* _Record set_:
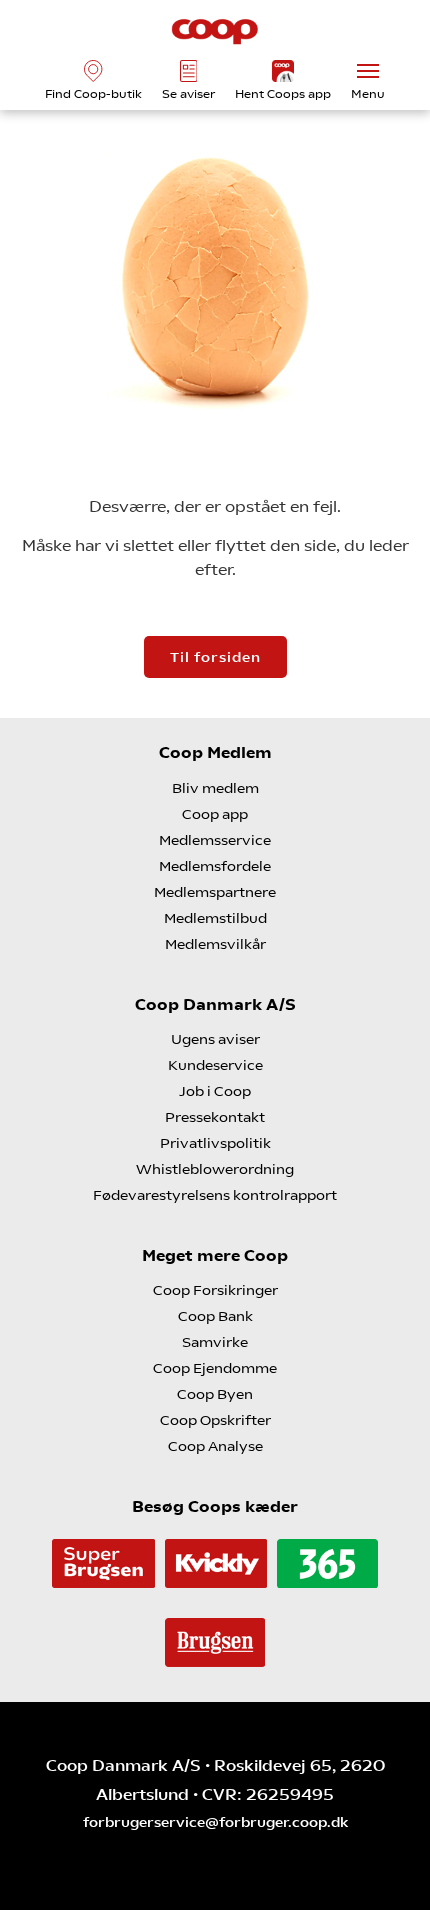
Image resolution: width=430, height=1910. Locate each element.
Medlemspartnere (215, 892)
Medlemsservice (215, 840)
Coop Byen (215, 1394)
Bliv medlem (215, 788)
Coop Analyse (215, 1446)
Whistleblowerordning (215, 1169)
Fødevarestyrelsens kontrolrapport (215, 1195)
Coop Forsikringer (215, 1290)
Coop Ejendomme (215, 1368)
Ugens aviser (215, 1039)
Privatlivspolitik (215, 1143)
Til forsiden (215, 657)
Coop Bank (215, 1316)
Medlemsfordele (215, 866)
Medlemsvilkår (215, 944)
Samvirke (215, 1342)
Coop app (215, 814)
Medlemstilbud (215, 918)
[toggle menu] (368, 71)
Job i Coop (215, 1091)
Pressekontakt (215, 1117)
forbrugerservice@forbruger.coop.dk (215, 1822)
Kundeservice (215, 1065)
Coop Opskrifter (215, 1420)
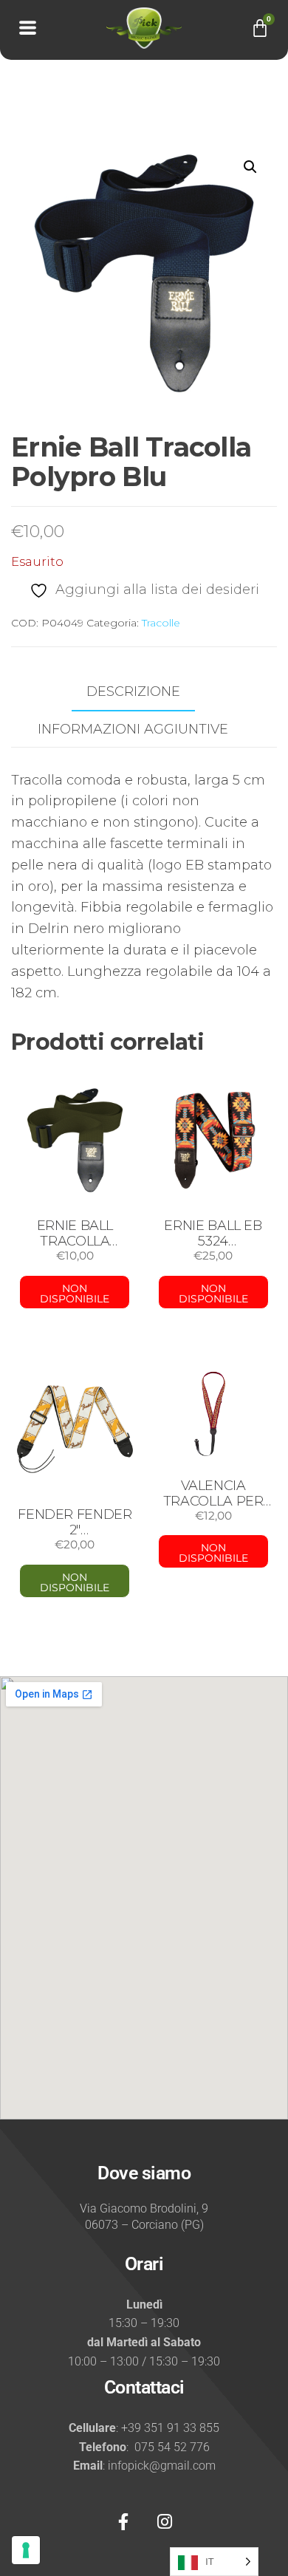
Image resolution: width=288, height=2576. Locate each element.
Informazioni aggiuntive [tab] (133, 729)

* _What to work on_: Every entry belongs in the answer exactly as written, but no picture does.

* _Answer to the exercise_:
Image resolution: width=430, height=1910. Locate each element.
Medlemspartnere (215, 892)
Medlemsservice (215, 840)
Coop Byen (215, 1394)
Bliv medlem (215, 788)
Coop Analyse (215, 1446)
Whistleblowerordning (215, 1169)
Fødevarestyrelsens kontrolrapport (215, 1195)
Coop Forsikringer (215, 1290)
Coop Ejendomme (215, 1368)
Ugens aviser (215, 1039)
Privatlivspolitik (215, 1143)
Til forsiden (215, 657)
Coop Bank (215, 1316)
Medlemsfordele (215, 866)
Medlemsvilkår (215, 944)
Samvirke (215, 1342)
Coop app (215, 814)
Medlemstilbud (215, 918)
[toggle menu] (368, 71)
Job i Coop (215, 1091)
Pressekontakt (215, 1117)
forbrugerservice@forbruger.coop.dk (215, 1822)
Kundeservice (215, 1065)
Coop Opskrifter (215, 1420)
Image resolution: width=288, height=2576. Locate each element.
Informazioni aggiuntive [tab] (133, 729)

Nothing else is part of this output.